Долину у высокой снеговой горы за безводье назвали Мёртвой. Мы пришли в долину в сумерках — ничего не успели разглядеть. А утром вдруг видим: по всей долине синие озёра в золотых берегах и холмы красных песков. Но глаза обманули нас. Не было в долине ни синих озёр, ни золотых песчаных берегов, ни красных холмов. Были цветы. В сырых впадинах синели незабудки. Они были такие яркие и такие синие, будто в них отразилось весеннее небо. Озёра незабудок окружили золотые лютики. А на сухих гривах горели маки. Маки были похожи на красные фонарики, зажжённые в зелёной траве. Их было много. Так много, что у нас начинало рябить в глазах и кружилась голова. Вот так мёртвая долина! Как хорошо!

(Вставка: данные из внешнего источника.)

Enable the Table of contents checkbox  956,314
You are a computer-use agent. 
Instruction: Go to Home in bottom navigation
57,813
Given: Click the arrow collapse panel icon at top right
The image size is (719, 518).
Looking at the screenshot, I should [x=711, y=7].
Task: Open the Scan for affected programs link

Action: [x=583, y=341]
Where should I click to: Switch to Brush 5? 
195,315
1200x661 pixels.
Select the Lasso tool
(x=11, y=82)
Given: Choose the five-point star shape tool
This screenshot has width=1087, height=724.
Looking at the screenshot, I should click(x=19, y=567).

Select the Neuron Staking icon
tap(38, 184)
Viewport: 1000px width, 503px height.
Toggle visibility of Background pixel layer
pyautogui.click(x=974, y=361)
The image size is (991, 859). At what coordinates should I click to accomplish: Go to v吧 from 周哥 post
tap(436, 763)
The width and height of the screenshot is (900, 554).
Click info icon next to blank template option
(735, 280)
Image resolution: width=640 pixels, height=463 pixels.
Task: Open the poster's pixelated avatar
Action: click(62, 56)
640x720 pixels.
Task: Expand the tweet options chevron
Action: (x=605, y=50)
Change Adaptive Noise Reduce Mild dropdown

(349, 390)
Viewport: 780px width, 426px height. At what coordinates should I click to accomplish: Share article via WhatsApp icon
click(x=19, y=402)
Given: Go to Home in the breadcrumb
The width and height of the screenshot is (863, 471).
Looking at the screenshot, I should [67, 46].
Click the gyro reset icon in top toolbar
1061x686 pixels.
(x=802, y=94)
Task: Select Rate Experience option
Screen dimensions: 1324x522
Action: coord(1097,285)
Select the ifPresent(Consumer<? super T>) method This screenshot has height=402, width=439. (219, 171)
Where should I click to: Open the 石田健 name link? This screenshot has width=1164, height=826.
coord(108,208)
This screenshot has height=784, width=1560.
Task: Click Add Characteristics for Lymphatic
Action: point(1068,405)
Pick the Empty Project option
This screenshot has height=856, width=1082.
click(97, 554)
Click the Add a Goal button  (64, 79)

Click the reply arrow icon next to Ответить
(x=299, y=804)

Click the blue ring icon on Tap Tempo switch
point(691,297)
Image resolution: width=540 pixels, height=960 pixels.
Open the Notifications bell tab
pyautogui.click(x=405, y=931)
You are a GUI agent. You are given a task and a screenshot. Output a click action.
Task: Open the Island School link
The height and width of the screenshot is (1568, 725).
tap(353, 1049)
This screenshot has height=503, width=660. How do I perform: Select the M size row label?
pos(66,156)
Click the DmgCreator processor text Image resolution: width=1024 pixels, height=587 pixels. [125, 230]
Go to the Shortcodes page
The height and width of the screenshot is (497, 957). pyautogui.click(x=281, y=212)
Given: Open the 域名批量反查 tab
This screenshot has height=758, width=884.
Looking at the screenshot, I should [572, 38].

— Плохо, — сказали чабаны, — мёртвая долина. Скоро всё сгорит от жары. Овцам нечего будет есть.
— И цветы сгорят? — пожалели мы.
Чабан прищурился:
— Цветы уйдут.
— Как уйдут? Куда?
— Нас поведут на новые пастбища.
Шутник чабан. Нашёл проводников…
Прошло несколько дней. И вдруг мы заметили, что цветы-то действительно пошли! Цветы стали подниматься в гору! Каждый день они поднимались всё выше и выше. Цветы уходили из Мёртвой долины. Цветы спешили!
Маки поднимались по гребням отрожков.
Всё злее жгло солнце. Всё выше и выше поднимались на гору цветы. Высока гора. Первыми стали отставать незабудки. Они поднялись до верхних родничков и окружили их бирюзовыми колечками. Но лютики и маки поднимались ещё выше.
Ночи стояли душные, жаркие. За горами метались зарницы. Вершина горы из белой стала бурой — сошёл последний снег. Из бурой стала зелёной — покрылась травой. И, наконец, золотой — это на самую вершину поднялись первые лютики. А скоро среди зелени и лютиков зажглись красные фонарики — на вершину вскарабкались маки!
Вслед за цветами и травой потянулись в горы и отары белых овец. Они, как курчавые весенние облака, ползли по горным склонам.
Но мы смотрели на горы и радовались: там, наверху, сочные травы, красные цветы — большие будут курдюки у овец, душистое будет овечье молоко.